Summary of Bacterial Oxygen Requirements
  • Obligate Aerobes: Example - Micrococcus luteus.

  • Obligate Anaerobes: Example - Bacteroides spp.

  • Facultative Anaerobes: Example - Staphylococcus spp.

  • Aerotolerant Anaerobes: Example - Lactobacillus spp.

  • Microaerophiles: Example - Campylobacter spp.

9.3 The Effects of pH on Microbial Growth

Importance of pH
  • pH affects the efficiency of macromolecules; proteins are particularly vulnerable to changes in pH.

  • Microbes can have preferences for acidic (<7), neutral (~7), or basic (>7) environments.

  • Fermenting organisms are often adapted to acidic conditions (e.g., pickles).

    • Microbes have minimum, optimal, and maximum pH levels for growth.

Categorizing Microbes by pH Requirement
  • Groups include:

    • Neutrophiles: Optimal pH ~7.

    • Acidophiles: Optimal pH <5.5.

    • Alkaliphiles: Optimal pH 8-10.5.

9.4 Temperature and Microbial Growth

Temperature Requirements
  • Optimal ranges for growth vary among microbes based on their classifications.

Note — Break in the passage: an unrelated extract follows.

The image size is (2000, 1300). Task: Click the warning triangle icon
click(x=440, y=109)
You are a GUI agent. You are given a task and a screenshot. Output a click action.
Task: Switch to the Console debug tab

  • Temperature categories include:

    • Mesophiles: 20-40°C.

    • Psychrotrophs: 4-20°C.

    • Psychrophiles: <0°C.

    • Thermophiles: 50-80°C.

    • Hyperthermophiles: 80-110°C; some can survive at >121°C.

9.5 Other Environmental Conditions that Affect Growth

Osmotic Pressure and Microbial Growth
  • Solute concentrations outside the cell can affect microbial growth.

  • Halophiles: Salt lovers found in oceanic environments.

  • Halotolerant: Organisms that can tolerate high salt concentrations, typically seen in salt marshes.

Barometric Pressure and Microbial Growth
  • Microbes adapted to high pressures are often found at the ocean's depths.

  • Many such microbes are largely unculturable, and little is known about them, though some are also thermophiles or hyperthermophiles.

9.6 Nutritional Requirements and Media

Nutritional Requirements and Culture Media
  • Media can be selective and supportive of specific microbial growth or differential based on various parameters (e.g., salinity, fermentation, pH).

  • Fastidious organisms require very specific nutritional conditions, often needing specialized media like blood agar.

Hemolysis Types in Bacterial Culturing
  • Alpha (α) hemolysis: Reduction of hemoglobin, causing a brown coloration (e.g., Streptococcus pneumoniae).

  • Beta (β) hemolysis: Complete lysis of red blood cells, creating a clear zone (e.g., Streptococcus pyogenes).

  • Gamma (γ) hemolysis: Growth without hemolysis (e.g., Enterococcus faecalis).

Selective Media Examples
  • Mannitol Salt Agar (MSA): Selects for and differentiates pathogenic and non-pathogenic Staphylococci.

  • MacConkey Agar: Selects for and differentiates Gram-negative and lactose fermenters, such as E. coli and S. typhi.